7. Criterios que orientan la evaluación. En los reglamentos no se ofrecen elementos que
orienten al profesor para la planificación didáctica de la evaluación del aprendizaje en su
aspecto más cualitativo. Quizás por todo ello es que este tipo de documentos no es
consultado por los docentes, muchos ni siquiera les conocen adecuadamente, aspecto
que pudimos constatar en la investigación.
Valoración del escalafón y acreditación estudiantil
"Se ha dicho todo acerca del valor de los exámenes escolares y, sin embargo, esta
auténtica plaga de la educación a todos los niveles sigue viciando -y la palabra no es
demasiado fuerte- las relaciones normales entre el maestro y el alumno,
comprometiendo en ambos la alegría de trabajar y a menudo la confianza mutua. Los
dos efectos esenciales del examen son en efecto, que no tiene resultados objetivos y
que se convierte fatalmente en un fin en sí mismo". Jean Piaget
En la práctica educativa acontecen otros hechos que evidencian el sentido acreditativo
que tiene la evaluación del aprendizaje para cumplimentar fines sociales y no
pedagógicos y por los cuales se hace de tan necesario cumplimiento las
reglamentaciones dispuestas. Puede mencionarse por ejemplo el establecimiento del
llamado escalafón que "ordena" a los estudiantes según su índice académico
básicamente lo cual es utilizado posteriormente para su ubicación laboral una vez
egresado, fenómeno que parte de la cuantificación oficial que se establece realizar
acerca de los resultados del aprendizaje (acreditación).

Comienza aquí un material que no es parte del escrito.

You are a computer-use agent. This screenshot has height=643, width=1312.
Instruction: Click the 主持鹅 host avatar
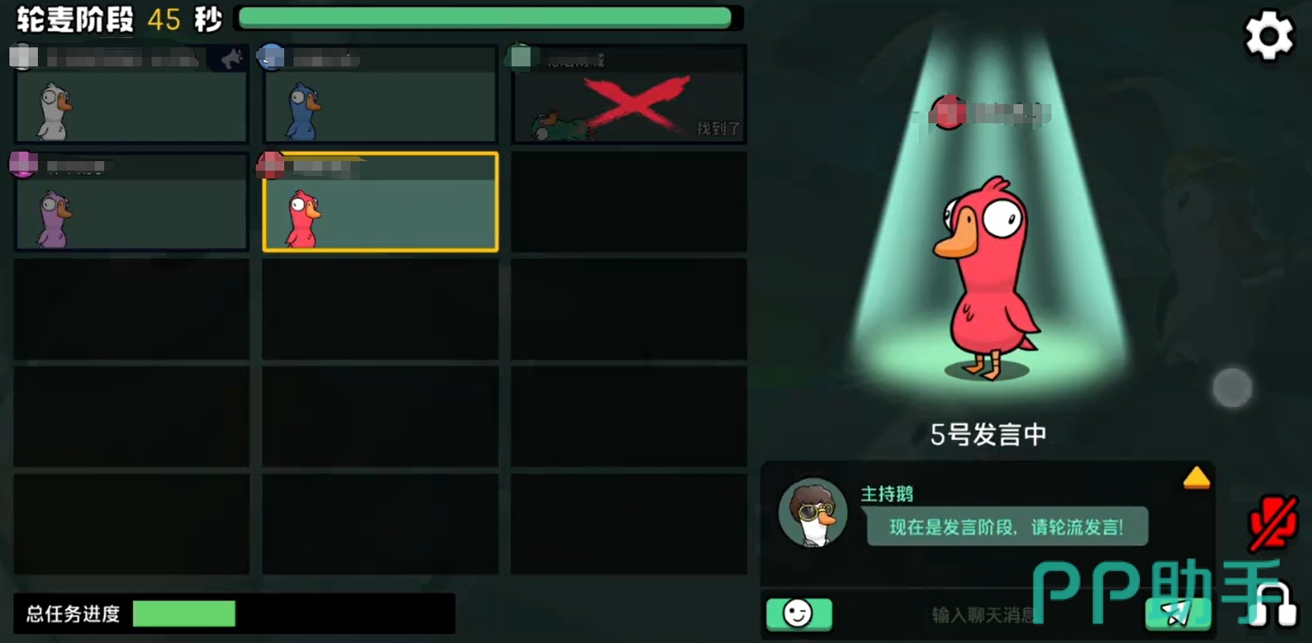click(x=813, y=513)
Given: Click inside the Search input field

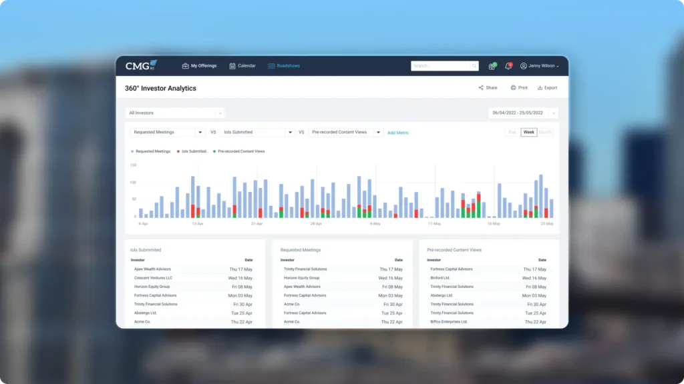Looking at the screenshot, I should (440, 66).
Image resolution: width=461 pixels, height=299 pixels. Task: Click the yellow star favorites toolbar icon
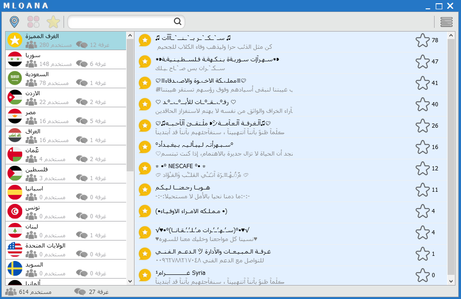pyautogui.click(x=53, y=22)
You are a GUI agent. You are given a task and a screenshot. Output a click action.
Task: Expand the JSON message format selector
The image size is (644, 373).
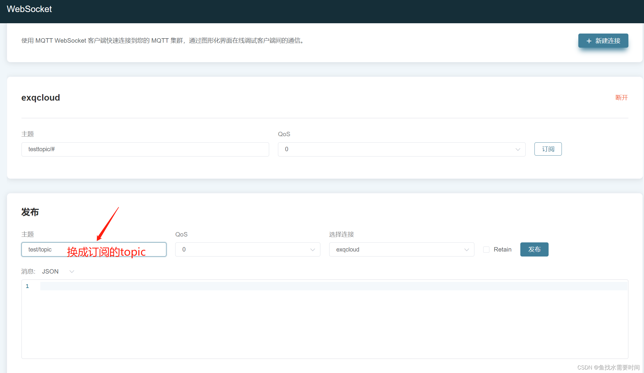tap(50, 272)
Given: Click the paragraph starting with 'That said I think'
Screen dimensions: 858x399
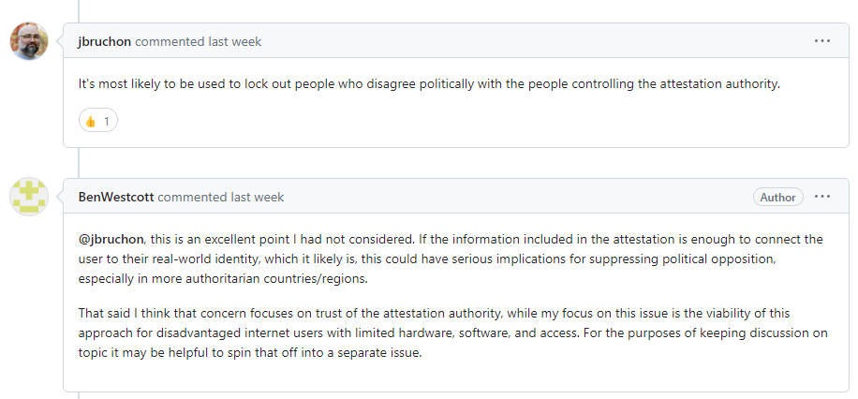Looking at the screenshot, I should tap(452, 333).
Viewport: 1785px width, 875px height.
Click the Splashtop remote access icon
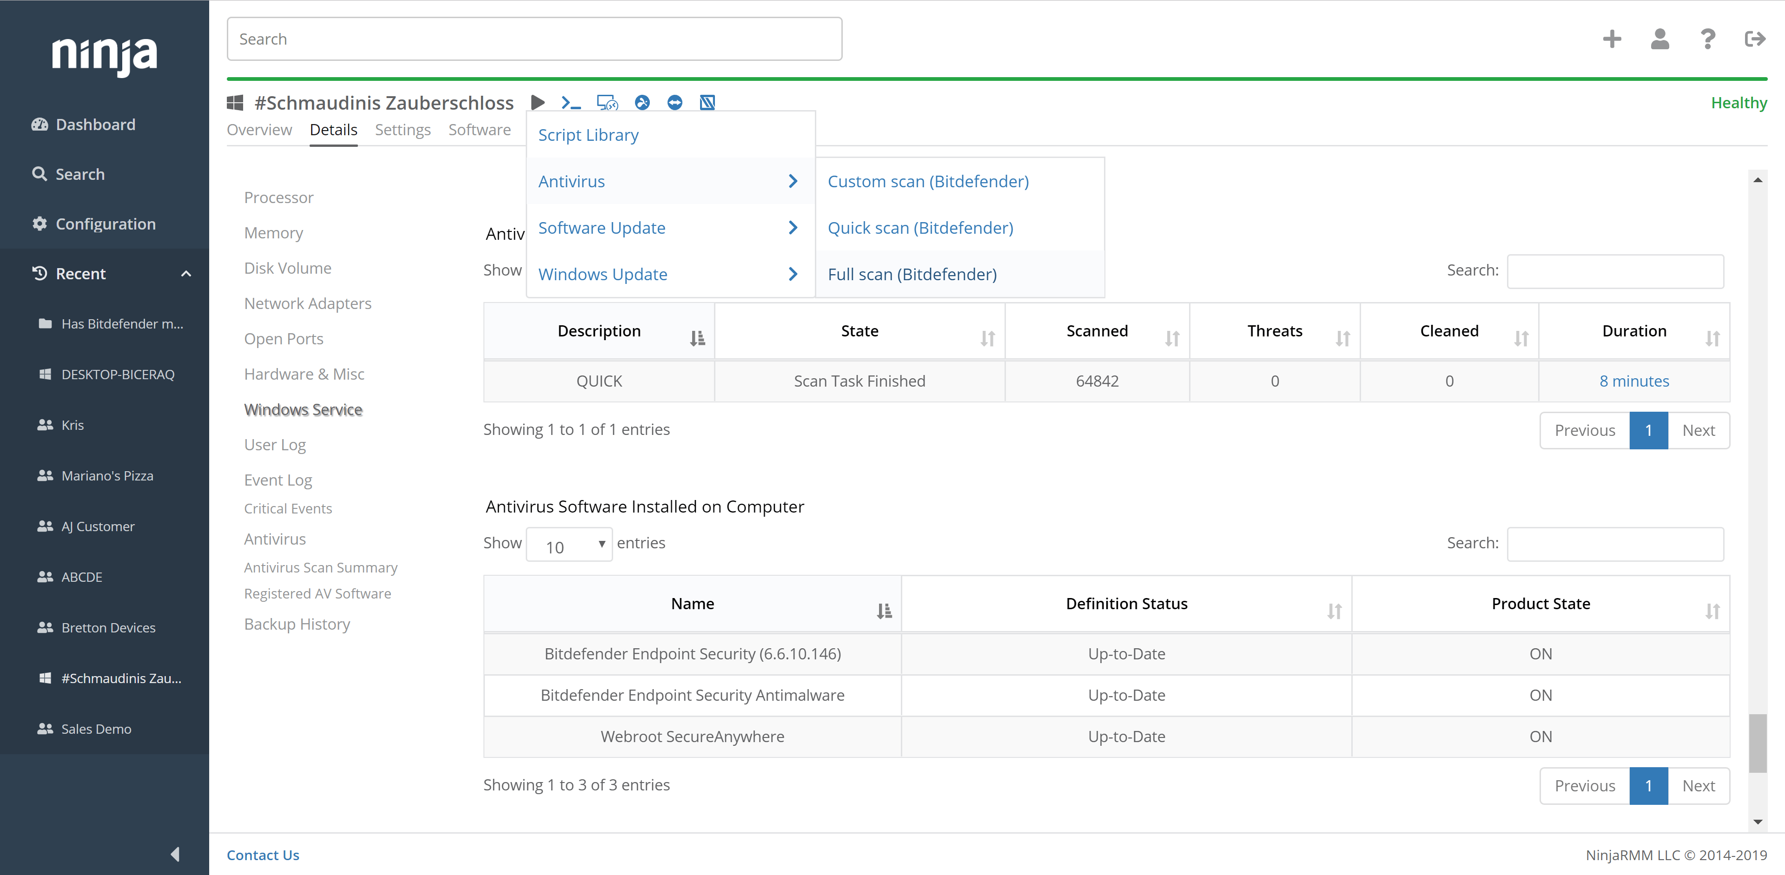(x=642, y=103)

Este simple acontecimiento
pauta por sí mismo la función que reviste la evaluación para el propio estudiante: la
evaluación es fundamentalmente una nota que le garantizará su status laboral
(trasciende al proceso docente) y no un elemento que lo retroalimenta sobre su
aprendizaje. A toda costa el estudiante tratará de alcanzar notas, números altos no
importa cuánto o no reflejen su verdadero aprendizaje.
Otro ejemplo de ello es que en el momento de realizar esta investigación (curso 97-98),
se valoró y aprobó un documento elaborado por la vicerectoría del Instituto Superior de
Ciencias Médicas para la acreditación estudiantil, que pauta el otorgamiento de créditos
(números nuevamente) a los estudiantes por cada una de las actividades curriculares y
extracurriculares que realicen. Estos puntos obtenidos se sumarían a su índice
académico que le aseguraría un mejor lugar en el escalafón antes mencionado y por
tanto le aseguraría un mejor status laboral. Este mecanismo vuelve a reforzar la función
acreditativa y no educativa que las actividades deben tener para el estudiante.

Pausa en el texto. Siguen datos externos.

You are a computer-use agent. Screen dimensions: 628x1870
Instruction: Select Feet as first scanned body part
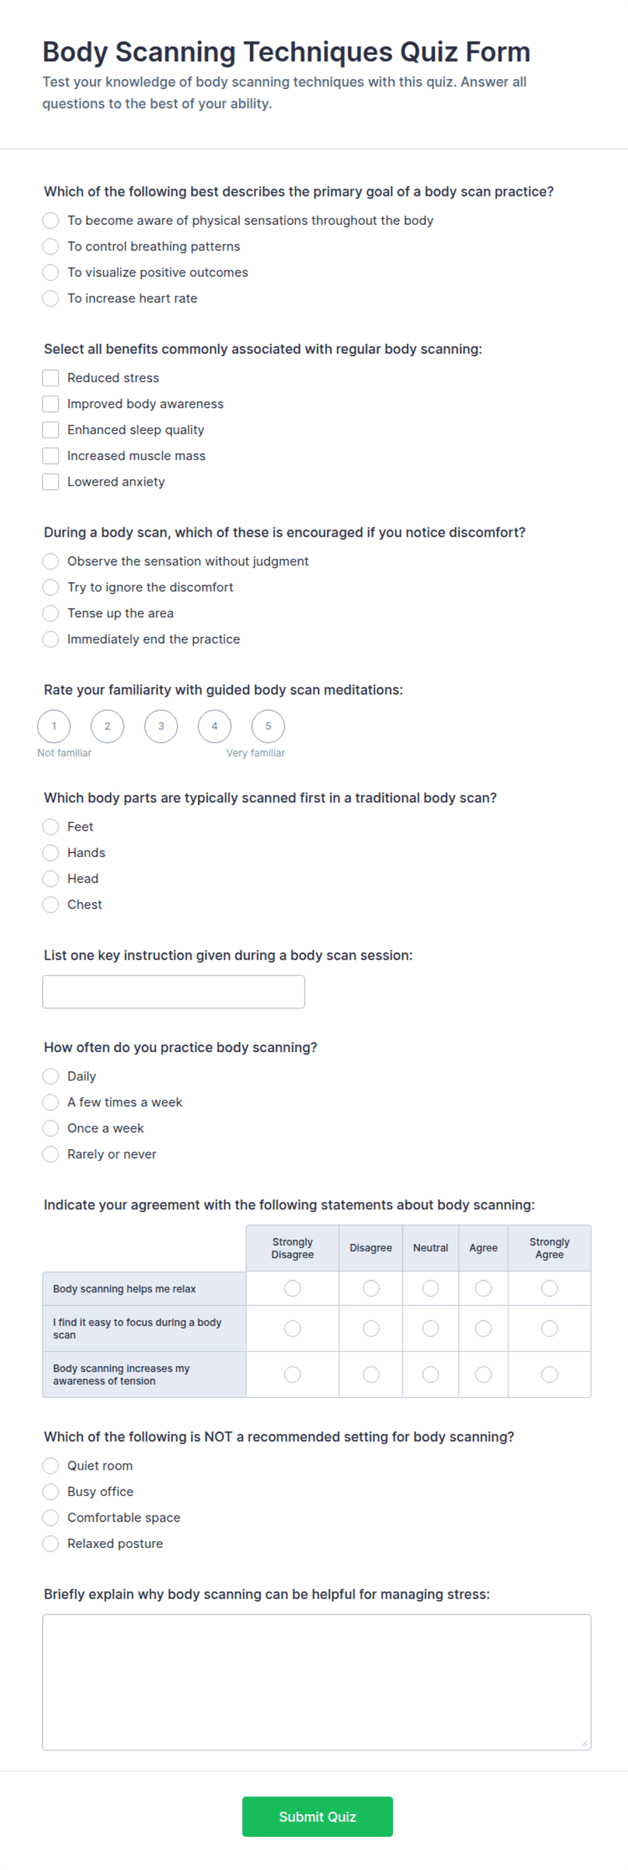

Qué decir entonces del sentimiento de competitividad que se genera en los educandos al
participar en un proceso como el descrito? El fetiche de la nota sigue siendo uno de los
fantasmas que entorpece el sentido educativo de la evaluación y difícilmente se puede
lograr un verdadero proceso formador con estas características.

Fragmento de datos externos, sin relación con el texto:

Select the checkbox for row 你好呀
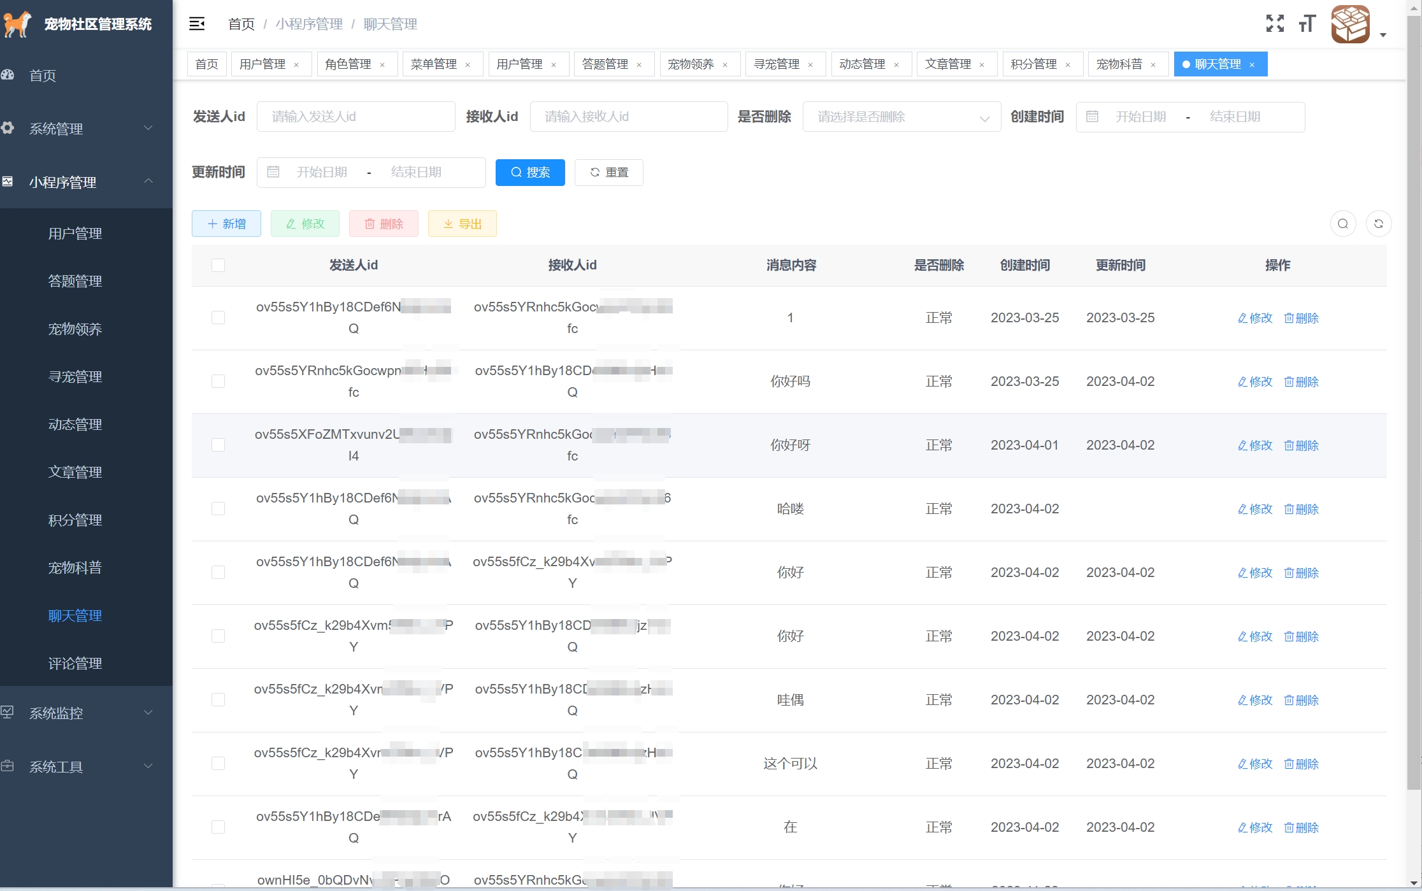pos(218,445)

Otro hecho que ocurre como fenómeno evaluativo es la llamada Evaluación de la
competencia y desempeño profesional que en ocasiones se realiza a los graduados
(profesionales en ejercicio) para comprobar de algún modo la calidad de la formación de
los mismos. Sin embargo, ocurre que las formas que se utilizan para evaluar este
aspecto contradice muchos delos principios que aquí ase han citado para que una
evaluación logre realmente ser objetiva y confiable.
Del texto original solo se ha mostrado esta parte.